◆ Stored data entries ◆
╔══

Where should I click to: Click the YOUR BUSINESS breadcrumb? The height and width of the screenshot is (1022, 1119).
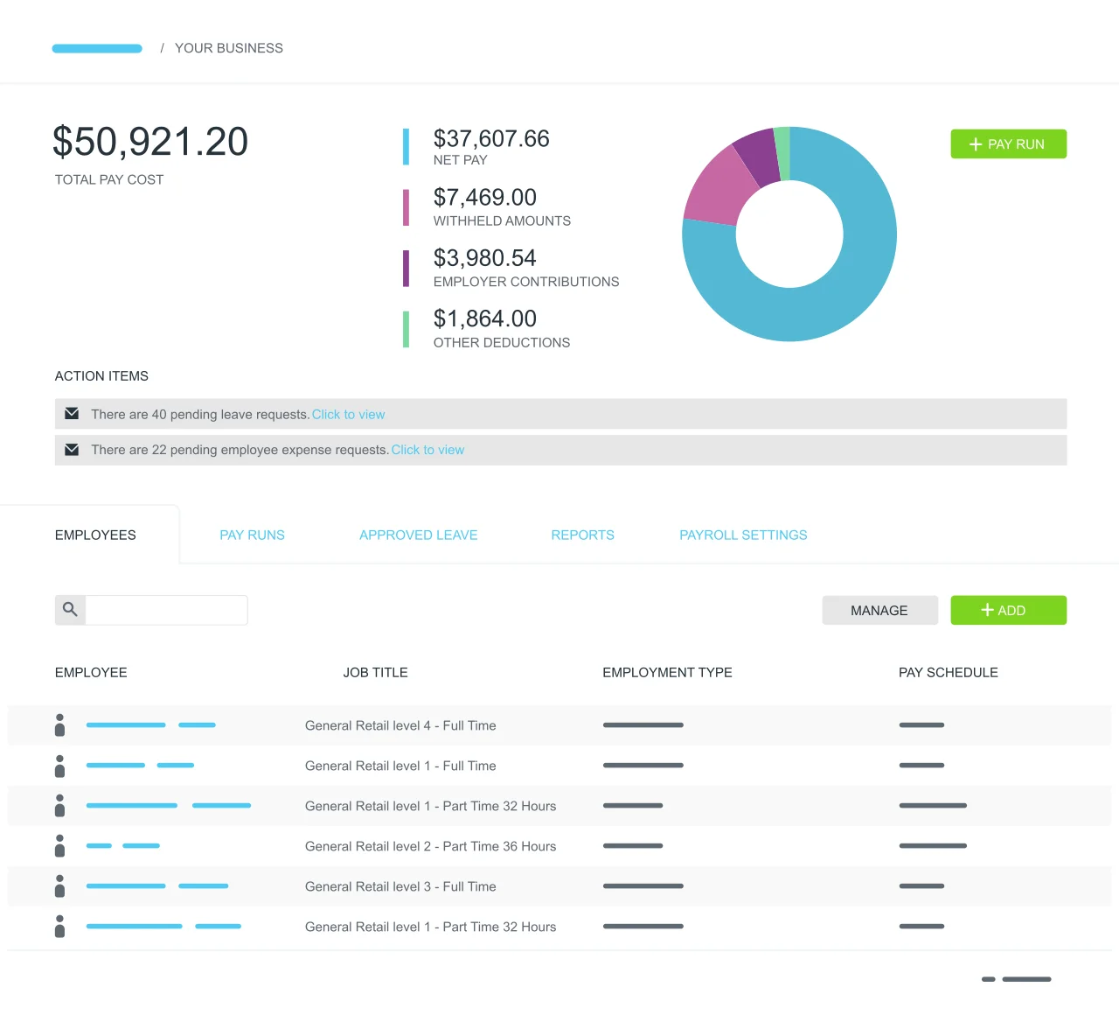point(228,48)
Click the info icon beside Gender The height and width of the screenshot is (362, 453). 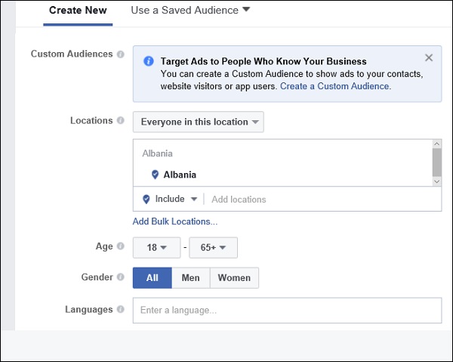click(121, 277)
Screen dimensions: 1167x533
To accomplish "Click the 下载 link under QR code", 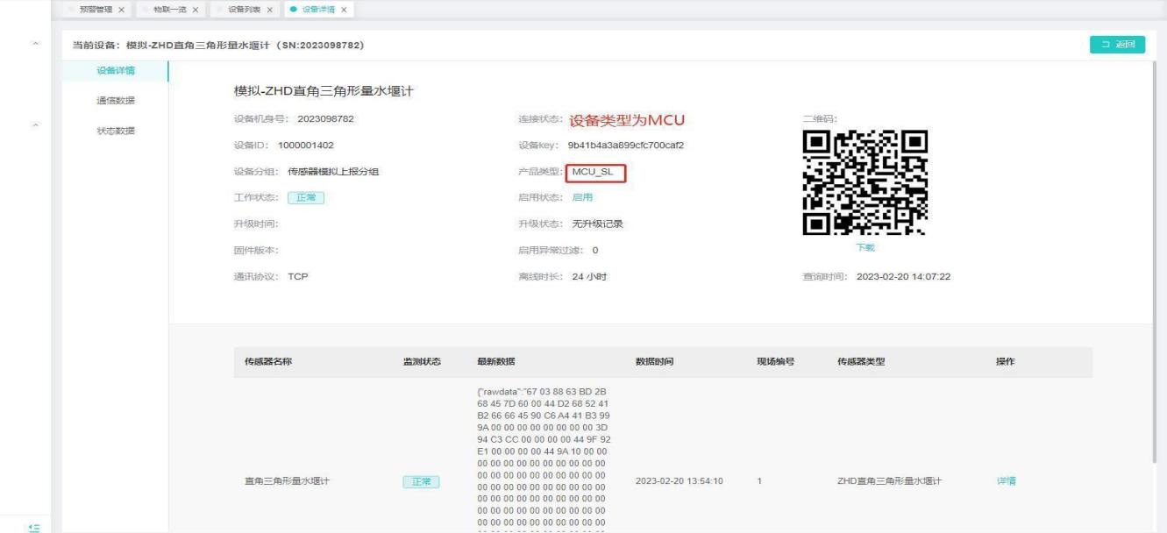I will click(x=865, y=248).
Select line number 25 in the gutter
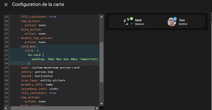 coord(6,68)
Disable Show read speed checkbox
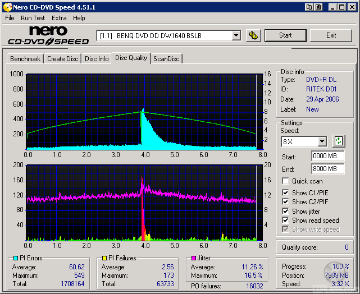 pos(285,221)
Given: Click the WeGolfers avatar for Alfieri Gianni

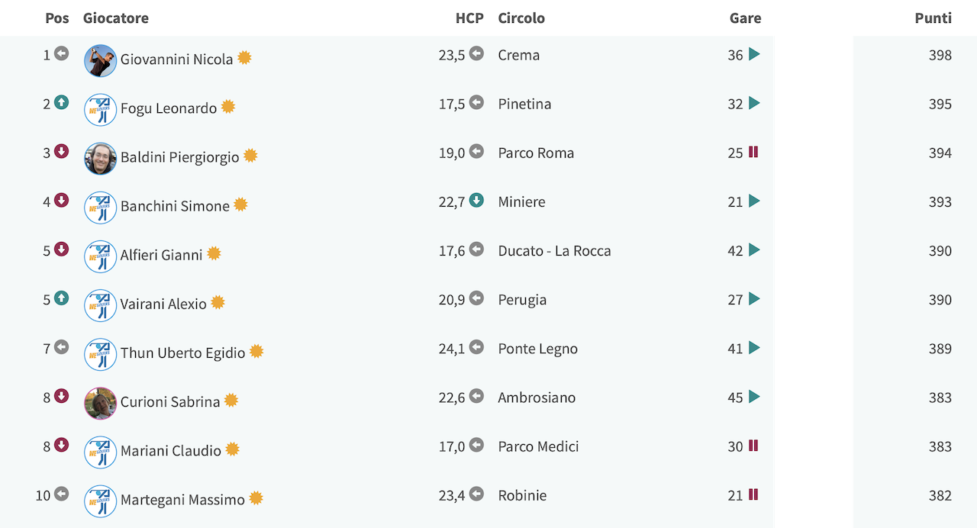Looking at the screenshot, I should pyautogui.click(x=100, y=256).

╚══

◆ Exercise aim ◆
Begin at the line containing "Disable Show read speed checkbox" and transcribe exactly every line through the end of the records, both ends included, leaving the pictures out.

◆ Output for this exercise ◆
Disable Show read speed checkbox
 pos(285,221)
Given: Click the WeGolfers avatar for Alfieri Gianni

Looking at the screenshot, I should pyautogui.click(x=100, y=256).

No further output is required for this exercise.